#### SUPPLIED RECORDS:

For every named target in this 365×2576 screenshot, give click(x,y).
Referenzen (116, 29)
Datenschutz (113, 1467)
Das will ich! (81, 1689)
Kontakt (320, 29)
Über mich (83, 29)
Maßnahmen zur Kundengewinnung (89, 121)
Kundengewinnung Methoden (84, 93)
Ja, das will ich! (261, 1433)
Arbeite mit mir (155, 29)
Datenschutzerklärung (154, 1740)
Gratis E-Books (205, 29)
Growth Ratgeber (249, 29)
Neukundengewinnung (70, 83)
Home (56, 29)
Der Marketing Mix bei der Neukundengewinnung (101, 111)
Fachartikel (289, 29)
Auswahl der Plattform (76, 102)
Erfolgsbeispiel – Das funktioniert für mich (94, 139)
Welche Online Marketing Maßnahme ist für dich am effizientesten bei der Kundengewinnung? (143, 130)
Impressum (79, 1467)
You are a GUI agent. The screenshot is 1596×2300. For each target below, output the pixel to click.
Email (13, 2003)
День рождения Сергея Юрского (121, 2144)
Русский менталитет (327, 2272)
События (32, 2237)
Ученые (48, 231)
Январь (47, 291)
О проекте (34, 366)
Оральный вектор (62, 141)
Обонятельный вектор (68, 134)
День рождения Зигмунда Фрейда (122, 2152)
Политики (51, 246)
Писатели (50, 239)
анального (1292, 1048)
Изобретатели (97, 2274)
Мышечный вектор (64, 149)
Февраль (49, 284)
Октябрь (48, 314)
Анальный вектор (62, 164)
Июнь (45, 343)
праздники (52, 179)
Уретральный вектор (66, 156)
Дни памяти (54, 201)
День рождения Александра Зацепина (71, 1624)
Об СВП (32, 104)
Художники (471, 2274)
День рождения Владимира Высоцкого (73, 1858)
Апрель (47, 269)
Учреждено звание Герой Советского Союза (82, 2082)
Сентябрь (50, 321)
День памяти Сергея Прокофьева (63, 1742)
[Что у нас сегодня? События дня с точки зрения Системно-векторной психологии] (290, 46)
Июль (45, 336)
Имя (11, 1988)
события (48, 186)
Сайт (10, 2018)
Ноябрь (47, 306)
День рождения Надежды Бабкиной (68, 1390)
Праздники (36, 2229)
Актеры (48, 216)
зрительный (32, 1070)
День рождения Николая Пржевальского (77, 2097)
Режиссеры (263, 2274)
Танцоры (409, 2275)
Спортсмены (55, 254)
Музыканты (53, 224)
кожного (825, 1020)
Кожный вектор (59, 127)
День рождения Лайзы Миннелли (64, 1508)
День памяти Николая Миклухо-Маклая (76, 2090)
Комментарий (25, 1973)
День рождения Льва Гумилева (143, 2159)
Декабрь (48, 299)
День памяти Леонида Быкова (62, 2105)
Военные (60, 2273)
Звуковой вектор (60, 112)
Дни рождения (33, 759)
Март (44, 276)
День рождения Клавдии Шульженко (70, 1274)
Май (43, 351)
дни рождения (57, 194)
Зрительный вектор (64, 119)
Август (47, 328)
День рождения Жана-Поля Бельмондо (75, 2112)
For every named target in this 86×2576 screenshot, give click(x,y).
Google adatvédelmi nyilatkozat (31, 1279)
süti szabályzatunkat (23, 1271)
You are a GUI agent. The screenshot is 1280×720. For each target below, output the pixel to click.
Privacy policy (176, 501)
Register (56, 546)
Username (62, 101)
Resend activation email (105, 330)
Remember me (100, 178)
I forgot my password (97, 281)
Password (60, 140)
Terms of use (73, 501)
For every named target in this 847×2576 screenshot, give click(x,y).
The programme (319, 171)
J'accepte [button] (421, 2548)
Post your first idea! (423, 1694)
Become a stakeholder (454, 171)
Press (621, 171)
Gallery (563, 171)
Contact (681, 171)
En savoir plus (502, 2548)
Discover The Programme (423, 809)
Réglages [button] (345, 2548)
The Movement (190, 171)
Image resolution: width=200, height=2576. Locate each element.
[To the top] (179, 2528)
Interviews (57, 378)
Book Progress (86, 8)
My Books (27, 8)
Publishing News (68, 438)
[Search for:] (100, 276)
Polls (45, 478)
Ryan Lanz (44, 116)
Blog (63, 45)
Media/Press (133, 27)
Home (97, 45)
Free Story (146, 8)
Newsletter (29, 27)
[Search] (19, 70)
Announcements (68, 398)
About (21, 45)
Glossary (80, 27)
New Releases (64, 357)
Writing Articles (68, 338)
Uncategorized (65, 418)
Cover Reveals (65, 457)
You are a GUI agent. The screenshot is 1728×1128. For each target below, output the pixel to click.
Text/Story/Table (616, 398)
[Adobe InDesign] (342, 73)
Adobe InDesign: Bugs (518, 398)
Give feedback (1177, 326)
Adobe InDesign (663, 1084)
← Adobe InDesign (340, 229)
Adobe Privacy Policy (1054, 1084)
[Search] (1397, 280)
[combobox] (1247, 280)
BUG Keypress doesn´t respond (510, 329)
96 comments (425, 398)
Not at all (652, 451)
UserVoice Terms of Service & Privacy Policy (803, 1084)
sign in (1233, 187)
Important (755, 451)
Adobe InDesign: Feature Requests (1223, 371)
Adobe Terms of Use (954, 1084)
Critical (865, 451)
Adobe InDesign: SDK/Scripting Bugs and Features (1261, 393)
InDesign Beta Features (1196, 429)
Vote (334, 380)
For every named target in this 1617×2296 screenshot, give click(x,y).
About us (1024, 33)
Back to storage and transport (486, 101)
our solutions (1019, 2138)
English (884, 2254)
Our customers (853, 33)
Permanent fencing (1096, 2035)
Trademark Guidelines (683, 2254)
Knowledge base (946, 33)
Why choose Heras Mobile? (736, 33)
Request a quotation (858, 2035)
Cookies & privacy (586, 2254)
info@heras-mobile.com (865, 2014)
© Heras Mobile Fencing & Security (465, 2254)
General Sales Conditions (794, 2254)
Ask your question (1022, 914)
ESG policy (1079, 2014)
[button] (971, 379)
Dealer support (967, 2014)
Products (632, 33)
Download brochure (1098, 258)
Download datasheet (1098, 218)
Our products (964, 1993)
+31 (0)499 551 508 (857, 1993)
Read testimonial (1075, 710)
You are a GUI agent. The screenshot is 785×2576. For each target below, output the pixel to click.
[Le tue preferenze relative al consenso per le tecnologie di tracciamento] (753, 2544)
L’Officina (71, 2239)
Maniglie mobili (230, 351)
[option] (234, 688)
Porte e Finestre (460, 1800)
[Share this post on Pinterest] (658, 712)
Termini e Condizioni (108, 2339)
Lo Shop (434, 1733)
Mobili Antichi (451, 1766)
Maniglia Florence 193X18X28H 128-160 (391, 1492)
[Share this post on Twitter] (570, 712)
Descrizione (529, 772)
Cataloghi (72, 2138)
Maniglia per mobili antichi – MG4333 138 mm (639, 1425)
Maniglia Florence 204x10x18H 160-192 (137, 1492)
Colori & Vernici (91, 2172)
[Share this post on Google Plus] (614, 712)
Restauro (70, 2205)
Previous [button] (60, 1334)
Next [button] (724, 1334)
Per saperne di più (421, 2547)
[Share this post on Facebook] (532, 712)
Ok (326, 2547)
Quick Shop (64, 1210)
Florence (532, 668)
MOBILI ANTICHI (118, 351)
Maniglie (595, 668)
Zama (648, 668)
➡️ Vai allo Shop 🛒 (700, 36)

#### HOW TO COMPLETE THIS TASK:
Scan the listing above, and wherever a line holds the string "each", copy that line.

#### SOLUTION TO THIS EXERCISE:
You are a GUI agent. The screenshot is 1596×2300. For each target below, output the pixel to click.
You are a GUI agent. The screenshot is 1280×720. For each target below, output the pixel to click.
Image resolution: width=200, height=2576. Locate each element.
You are a GUI agent. The screenshot is 1728×1128. For each target below, output the pixel to click.
You are a GUI agent. The screenshot is 785×2576. For each target below, output the pixel to click.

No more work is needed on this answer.